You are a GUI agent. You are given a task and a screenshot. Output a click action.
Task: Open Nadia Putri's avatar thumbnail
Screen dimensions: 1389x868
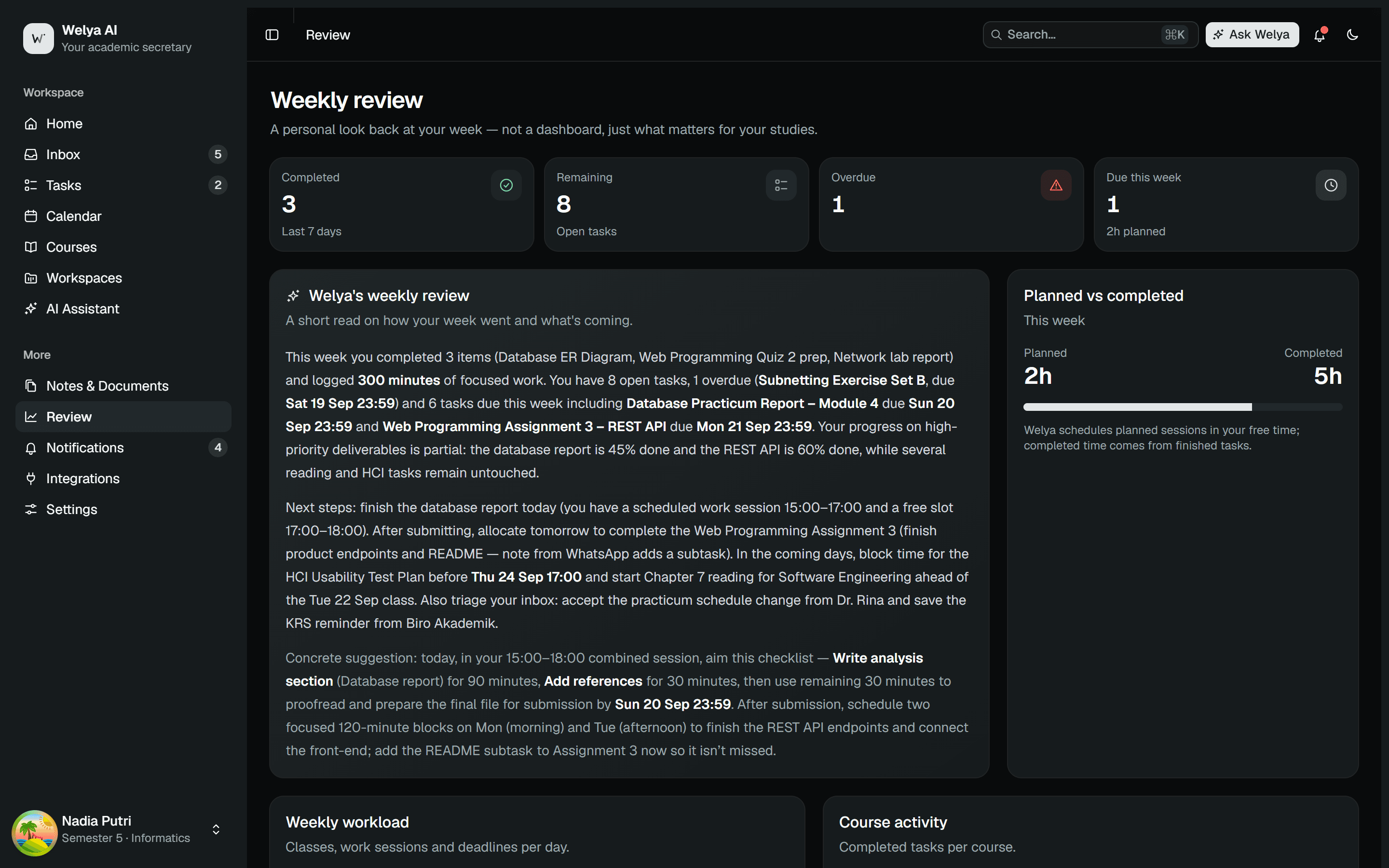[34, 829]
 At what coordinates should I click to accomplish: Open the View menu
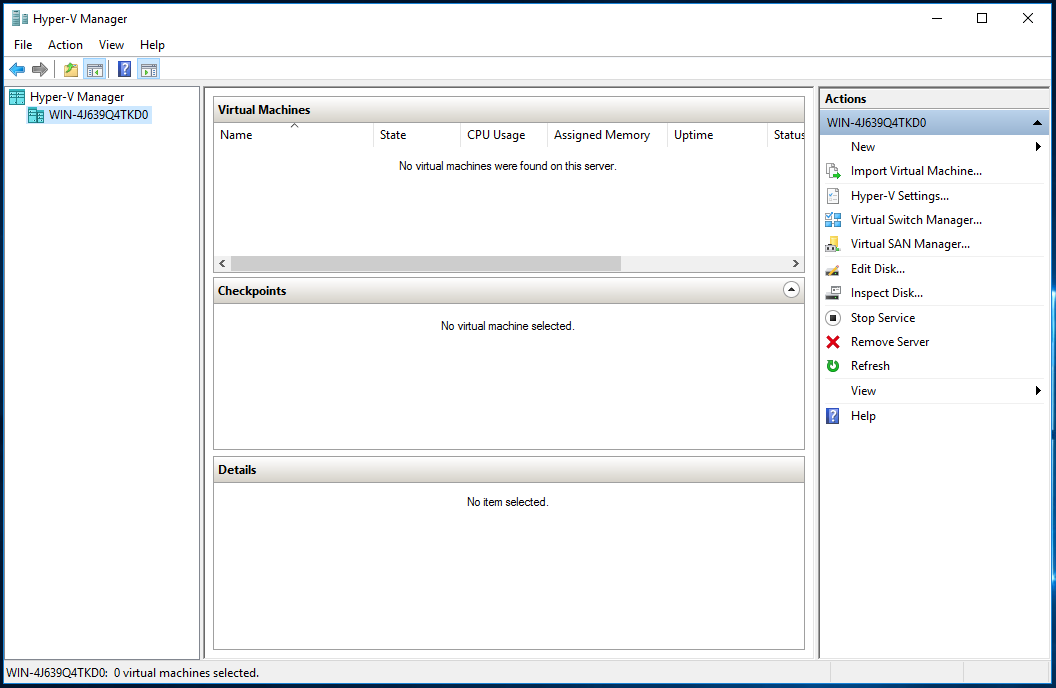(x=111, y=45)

▸ **DIRECTIONS FOR THIS TASK**
The lines running from the one with "Screen dimensions: 1389x868" to the close of the material above are to be retyped exactly; no picture is to be included.

▸ **SOLUTION**
Screen dimensions: 1389x868
[34, 829]
 At what coordinates should I click to accomplish: Open the View menu
(x=111, y=45)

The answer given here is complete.